Data records:
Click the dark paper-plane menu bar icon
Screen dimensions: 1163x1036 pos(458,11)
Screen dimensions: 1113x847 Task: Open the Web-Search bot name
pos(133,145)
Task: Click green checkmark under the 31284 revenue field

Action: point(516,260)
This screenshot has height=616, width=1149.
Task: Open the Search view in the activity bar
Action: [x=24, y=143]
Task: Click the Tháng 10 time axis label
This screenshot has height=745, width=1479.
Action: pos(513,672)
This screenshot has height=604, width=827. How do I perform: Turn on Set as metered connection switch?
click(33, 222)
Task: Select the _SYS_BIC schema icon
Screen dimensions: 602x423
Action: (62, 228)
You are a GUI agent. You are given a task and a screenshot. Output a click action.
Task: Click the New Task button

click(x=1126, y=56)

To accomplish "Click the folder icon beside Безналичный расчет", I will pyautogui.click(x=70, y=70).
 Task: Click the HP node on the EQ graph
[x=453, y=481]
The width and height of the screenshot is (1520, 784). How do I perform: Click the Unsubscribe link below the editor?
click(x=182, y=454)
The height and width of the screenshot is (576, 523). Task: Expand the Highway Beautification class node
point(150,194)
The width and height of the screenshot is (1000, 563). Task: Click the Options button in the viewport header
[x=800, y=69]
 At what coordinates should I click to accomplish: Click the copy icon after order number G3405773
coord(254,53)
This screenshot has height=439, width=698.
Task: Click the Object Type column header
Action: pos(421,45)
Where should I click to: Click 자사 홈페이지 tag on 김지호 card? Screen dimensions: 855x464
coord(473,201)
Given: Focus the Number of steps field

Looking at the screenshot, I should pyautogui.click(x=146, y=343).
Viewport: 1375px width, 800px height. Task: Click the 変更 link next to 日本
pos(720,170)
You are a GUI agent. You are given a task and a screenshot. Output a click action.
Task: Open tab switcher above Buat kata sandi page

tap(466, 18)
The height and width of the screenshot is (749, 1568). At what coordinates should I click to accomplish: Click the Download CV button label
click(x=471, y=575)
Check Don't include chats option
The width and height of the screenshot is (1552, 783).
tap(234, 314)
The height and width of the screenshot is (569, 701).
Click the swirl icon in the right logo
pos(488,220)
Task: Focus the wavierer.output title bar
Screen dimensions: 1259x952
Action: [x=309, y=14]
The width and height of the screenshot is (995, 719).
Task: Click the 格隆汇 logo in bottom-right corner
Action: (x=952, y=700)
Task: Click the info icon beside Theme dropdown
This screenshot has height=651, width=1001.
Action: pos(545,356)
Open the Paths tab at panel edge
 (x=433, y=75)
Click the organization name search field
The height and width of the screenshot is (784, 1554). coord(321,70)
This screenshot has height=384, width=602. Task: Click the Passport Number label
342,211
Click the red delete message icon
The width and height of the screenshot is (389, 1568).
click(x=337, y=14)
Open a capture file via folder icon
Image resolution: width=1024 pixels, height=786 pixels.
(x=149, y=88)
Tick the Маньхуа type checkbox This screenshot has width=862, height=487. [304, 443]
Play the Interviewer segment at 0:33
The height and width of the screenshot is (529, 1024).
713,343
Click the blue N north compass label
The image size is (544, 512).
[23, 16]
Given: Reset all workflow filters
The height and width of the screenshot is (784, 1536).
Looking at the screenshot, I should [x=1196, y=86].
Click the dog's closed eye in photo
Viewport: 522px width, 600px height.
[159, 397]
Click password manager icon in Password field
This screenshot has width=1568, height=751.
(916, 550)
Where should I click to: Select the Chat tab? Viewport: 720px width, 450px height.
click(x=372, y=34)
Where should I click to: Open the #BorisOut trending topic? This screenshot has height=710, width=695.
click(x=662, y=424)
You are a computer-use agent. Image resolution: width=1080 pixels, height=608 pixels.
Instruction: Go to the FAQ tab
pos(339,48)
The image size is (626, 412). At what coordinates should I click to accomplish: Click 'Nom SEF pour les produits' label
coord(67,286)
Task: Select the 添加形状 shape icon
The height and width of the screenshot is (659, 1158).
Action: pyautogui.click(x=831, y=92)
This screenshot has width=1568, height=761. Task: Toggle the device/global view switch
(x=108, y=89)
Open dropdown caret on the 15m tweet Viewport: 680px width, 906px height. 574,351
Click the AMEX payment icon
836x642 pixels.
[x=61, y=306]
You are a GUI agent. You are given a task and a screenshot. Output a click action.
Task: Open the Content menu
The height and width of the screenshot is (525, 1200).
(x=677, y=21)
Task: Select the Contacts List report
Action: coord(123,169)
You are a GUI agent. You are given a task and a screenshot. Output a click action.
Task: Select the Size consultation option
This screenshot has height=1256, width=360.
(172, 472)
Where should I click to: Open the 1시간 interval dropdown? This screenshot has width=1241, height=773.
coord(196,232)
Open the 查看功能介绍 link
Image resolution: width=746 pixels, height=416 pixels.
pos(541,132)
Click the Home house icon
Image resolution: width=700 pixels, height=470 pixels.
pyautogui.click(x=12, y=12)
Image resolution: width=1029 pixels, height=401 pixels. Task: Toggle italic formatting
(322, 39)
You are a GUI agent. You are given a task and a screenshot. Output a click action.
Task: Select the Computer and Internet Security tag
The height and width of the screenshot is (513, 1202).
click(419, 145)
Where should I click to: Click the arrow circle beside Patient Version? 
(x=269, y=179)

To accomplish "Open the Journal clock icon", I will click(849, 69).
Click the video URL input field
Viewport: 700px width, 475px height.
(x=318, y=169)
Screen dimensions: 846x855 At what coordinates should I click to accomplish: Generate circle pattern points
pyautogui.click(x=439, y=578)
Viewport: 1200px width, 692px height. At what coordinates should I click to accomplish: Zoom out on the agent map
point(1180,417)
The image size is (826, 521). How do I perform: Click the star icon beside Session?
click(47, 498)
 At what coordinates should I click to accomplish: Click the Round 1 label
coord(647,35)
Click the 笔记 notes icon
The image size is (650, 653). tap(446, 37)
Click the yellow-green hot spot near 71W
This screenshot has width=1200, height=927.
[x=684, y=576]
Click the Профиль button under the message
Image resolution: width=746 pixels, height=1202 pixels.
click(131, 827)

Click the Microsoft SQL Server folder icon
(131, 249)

Task statement:
Would you print all of the material above exactly as written?

Solution to the exercise:
Click the dark paper-plane menu bar icon
Screen dimensions: 1163x1036 pos(458,11)
Screen dimensions: 1113x847 Task: Open the Web-Search bot name
pos(133,145)
Task: Click green checkmark under the 31284 revenue field

Action: point(516,260)
This screenshot has height=616, width=1149.
Task: Open the Search view in the activity bar
Action: [x=24, y=143]
Task: Click the Tháng 10 time axis label
This screenshot has height=745, width=1479.
Action: pos(513,672)
This screenshot has height=604, width=827. How do I perform: Turn on Set as metered connection switch?
click(33, 222)
Task: Select the _SYS_BIC schema icon
Screen dimensions: 602x423
Action: (62, 228)
You are a GUI agent. You are given a task and a screenshot. Output a click action.
Task: Click the New Task button

click(x=1126, y=56)

To accomplish "Click the folder icon beside Безналичный расчет", I will pyautogui.click(x=70, y=70).
 Task: Click the HP node on the EQ graph
[x=453, y=481]
The width and height of the screenshot is (1520, 784). How do I perform: Click the Unsubscribe link below the editor?
click(x=182, y=454)
The height and width of the screenshot is (576, 523). Task: Expand the Highway Beautification class node
point(150,194)
The width and height of the screenshot is (1000, 563). Task: Click the Options button in the viewport header
[x=800, y=69]
 At what coordinates should I click to accomplish: Click the copy icon after order number G3405773
coord(254,53)
This screenshot has height=439, width=698.
Task: Click the Object Type column header
Action: pos(421,45)
Where should I click to: Click 자사 홈페이지 tag on 김지호 card? Screen dimensions: 855x464
coord(473,201)
Given: Focus the Number of steps field

Looking at the screenshot, I should pyautogui.click(x=146, y=343).
Viewport: 1375px width, 800px height. Task: Click the 変更 link next to 日本
pos(720,170)
You are a GUI agent. You are given a task and a screenshot. Output a click action.
Task: Open tab switcher above Buat kata sandi page

tap(466, 18)
The height and width of the screenshot is (749, 1568). At what coordinates should I click to accomplish: Click the Download CV button label
click(x=471, y=575)
Check Don't include chats option
The width and height of the screenshot is (1552, 783).
tap(234, 314)
The height and width of the screenshot is (569, 701).
Click the swirl icon in the right logo
pos(488,220)
Task: Focus the wavierer.output title bar
Screen dimensions: 1259x952
Action: [x=309, y=14]
The width and height of the screenshot is (995, 719).
Task: Click the 格隆汇 logo in bottom-right corner
Action: (x=952, y=700)
Task: Click the info icon beside Theme dropdown
This screenshot has height=651, width=1001.
Action: pos(545,356)
Open the Paths tab at panel edge
 (x=433, y=75)
Click the organization name search field
The height and width of the screenshot is (784, 1554). coord(321,70)
This screenshot has height=384, width=602. Task: Click the Passport Number label
342,211
Click the red delete message icon
The width and height of the screenshot is (389, 1568).
click(x=337, y=14)
Open a capture file via folder icon
Image resolution: width=1024 pixels, height=786 pixels.
(x=149, y=88)
Tick the Маньхуа type checkbox This screenshot has width=862, height=487. [304, 443]
Play the Interviewer segment at 0:33
The height and width of the screenshot is (529, 1024).
713,343
Click the blue N north compass label
The image size is (544, 512).
[23, 16]
Given: Reset all workflow filters
The height and width of the screenshot is (784, 1536).
Looking at the screenshot, I should [x=1196, y=86].
Click the dog's closed eye in photo
Viewport: 522px width, 600px height.
[159, 397]
Click password manager icon in Password field
This screenshot has width=1568, height=751.
(916, 550)
Where should I click to: Select the Chat tab? Viewport: 720px width, 450px height.
click(x=372, y=34)
Where should I click to: Open the #BorisOut trending topic? This screenshot has height=710, width=695.
click(x=662, y=424)
You are a computer-use agent. Image resolution: width=1080 pixels, height=608 pixels.
Instruction: Go to the FAQ tab
pos(339,48)
The image size is (626, 412). At what coordinates should I click to accomplish: Click 'Nom SEF pour les produits' label
coord(67,286)
Task: Select the 添加形状 shape icon
The height and width of the screenshot is (659, 1158).
Action: pyautogui.click(x=831, y=92)
This screenshot has width=1568, height=761. Task: Toggle the device/global view switch
(x=108, y=89)
Open dropdown caret on the 15m tweet Viewport: 680px width, 906px height. 574,351
Click the AMEX payment icon
836x642 pixels.
[x=61, y=306]
You are a GUI agent. You are given a task and a screenshot. Output a click action.
Task: Open the Content menu
The height and width of the screenshot is (525, 1200).
(x=677, y=21)
Task: Select the Contacts List report
Action: coord(123,169)
You are a GUI agent. You are given a task and a screenshot. Output a click action.
Task: Select the Size consultation option
This screenshot has height=1256, width=360.
(172, 472)
Where should I click to: Open the 1시간 interval dropdown? This screenshot has width=1241, height=773.
coord(196,232)
Open the 查看功能介绍 link
Image resolution: width=746 pixels, height=416 pixels.
pos(541,132)
Click the Home house icon
Image resolution: width=700 pixels, height=470 pixels.
pyautogui.click(x=12, y=12)
Image resolution: width=1029 pixels, height=401 pixels. Task: Toggle italic formatting
(322, 39)
You are a GUI agent. You are given a task and a screenshot. Output a click action.
Task: Select the Computer and Internet Security tag
The height and width of the screenshot is (513, 1202).
click(419, 145)
Where should I click to: Click the arrow circle beside Patient Version? 
(x=269, y=179)

To accomplish "Open the Journal clock icon", I will click(849, 69).
Click the video URL input field
Viewport: 700px width, 475px height.
(x=318, y=169)
Screen dimensions: 846x855 At what coordinates should I click to accomplish: Generate circle pattern points
pyautogui.click(x=439, y=578)
Viewport: 1200px width, 692px height. At what coordinates should I click to accomplish: Zoom out on the agent map
point(1180,417)
The image size is (826, 521). How do I perform: Click the star icon beside Session?
click(47, 498)
 At what coordinates should I click to accomplish: Click the Round 1 label
coord(647,35)
Click the 笔记 notes icon
The image size is (650, 653). tap(446, 37)
Click the yellow-green hot spot near 71W
This screenshot has width=1200, height=927.
[x=684, y=576]
Click the Профиль button under the message
Image resolution: width=746 pixels, height=1202 pixels.
click(131, 827)

Click the Microsoft SQL Server folder icon
(131, 249)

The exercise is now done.